Para mí, es un producto natural que surge de una relación con la tierra, le terroir, que dicen los franceses. De la tierra surgen las uvas, que son tratadas con métodos tradicionales para alumbrar el vino. Éste es el resultado de la materia prima, el tipo de barrica, el proceso de fermentación y de una serie de factores aleatorios que aportan diferentes matices a su sabor.

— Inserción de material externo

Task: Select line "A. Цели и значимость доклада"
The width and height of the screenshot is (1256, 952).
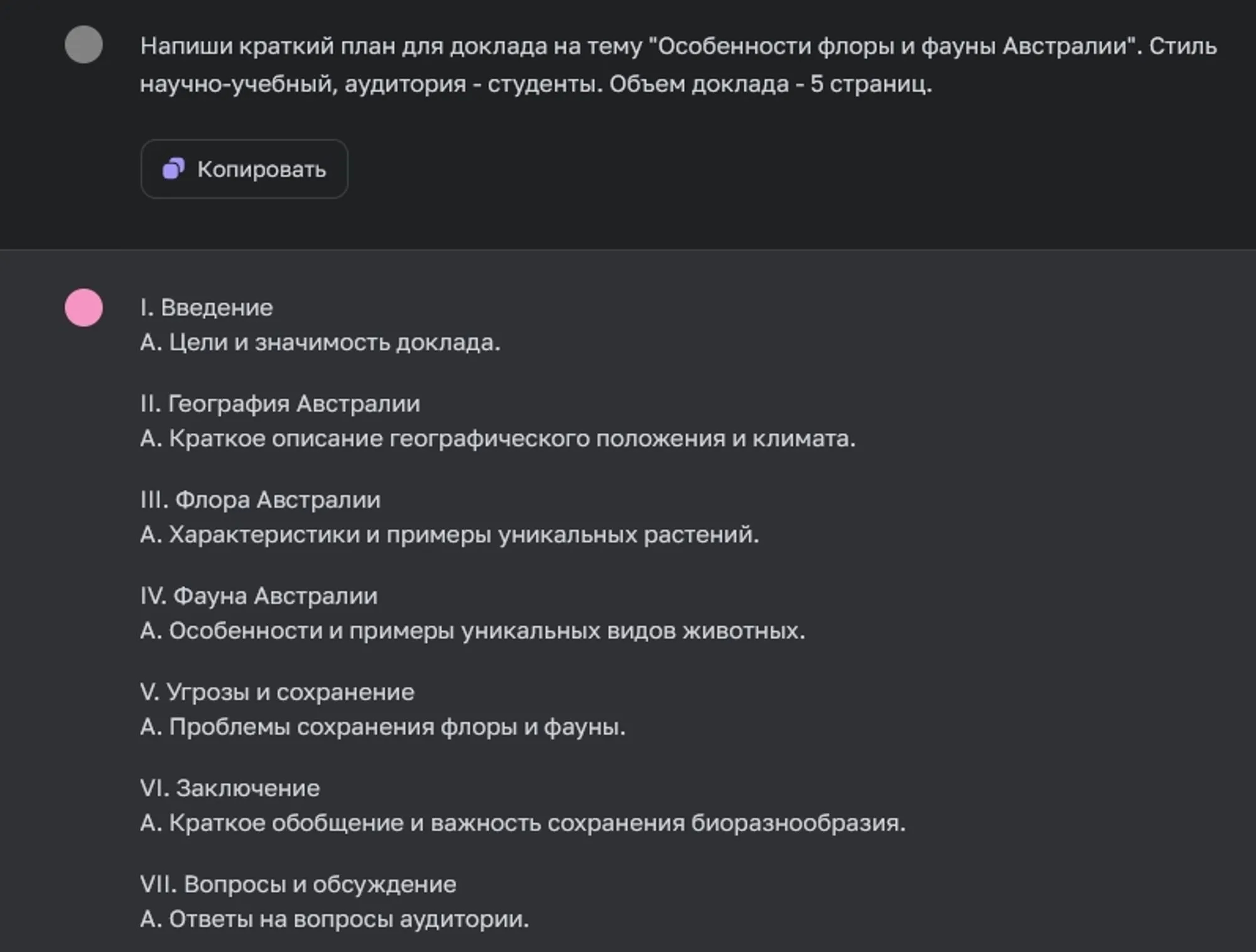Action: [320, 342]
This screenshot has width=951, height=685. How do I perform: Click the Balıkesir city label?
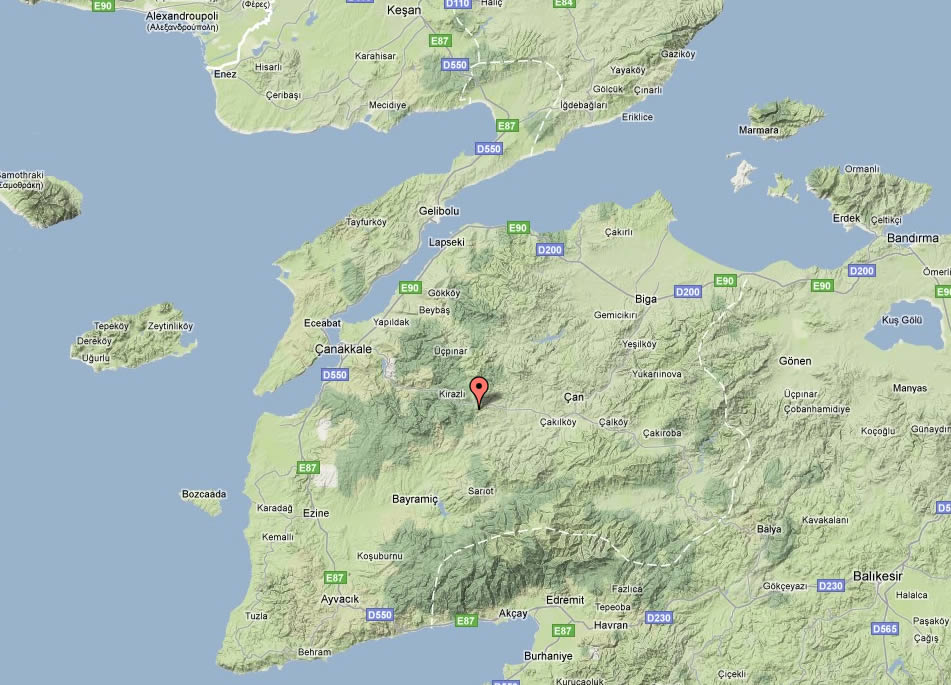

La producción de vino ha sido hasta hace pocas décadas puramente artesanal y, por tanto, limitada. Ahora hemos pasado a la fabricación en serie, como si se tratara de un proceso puramente industrial. Ha surgido la marca, que implica la capacidad de distribuir millones de botellas en ámbitos geográficos muy extensos. El vino se ha convertido en un negocio global, con bodegas que exportan a varios continentes y facturan cientos de millones de dólares. El prototipo de esta globalización es la familia californiana Mondavi, que ha comprado bodegas en Europa, Latinoamérica y Australia, y se ha asociado a cosecheros europeos de la tradición de los Frescobaldi y viejos productores de Burdeos y Borgoña.
Estos nuevos magnates han contratado a los mejores enólogos, que se ocupan de diseñar vinos con un color, una textura y un sabor que los hace muy comerciales. Producen unos buenos caldos, a precios asequibles, con el mismo espíritu que la industria del automóvil.
Cualquier aficionado sabe lo que compra cuando coge una botella de las bien surtidas estanterías de Carrefour o Alcampo, porque el vino ha dejado de ser una sorpresa para convertirse en una marca que garantiza la homogeneidad del producto. No diré que esto sea el final del vino, pero sí un cambio cualitativo que lo desnaturaliza.
Añoro esos vinos familiares, adquiridos en una pequeña bodega, con una personalidad definida y siempre distinta, en función de la calidad de la cosecha. Me gustaría volver a catar esos caldos imprevisibles e imperfectos como un vino blanco que se hacía en Terminón, cerca de Briviesca. Abrir una botella era como subir a una montaña y ver un paisaje desconocido. El vino es ahora una rutina, un producto artificial que ha perdido la relación con su entorno. ¡Qué irreparable frustración!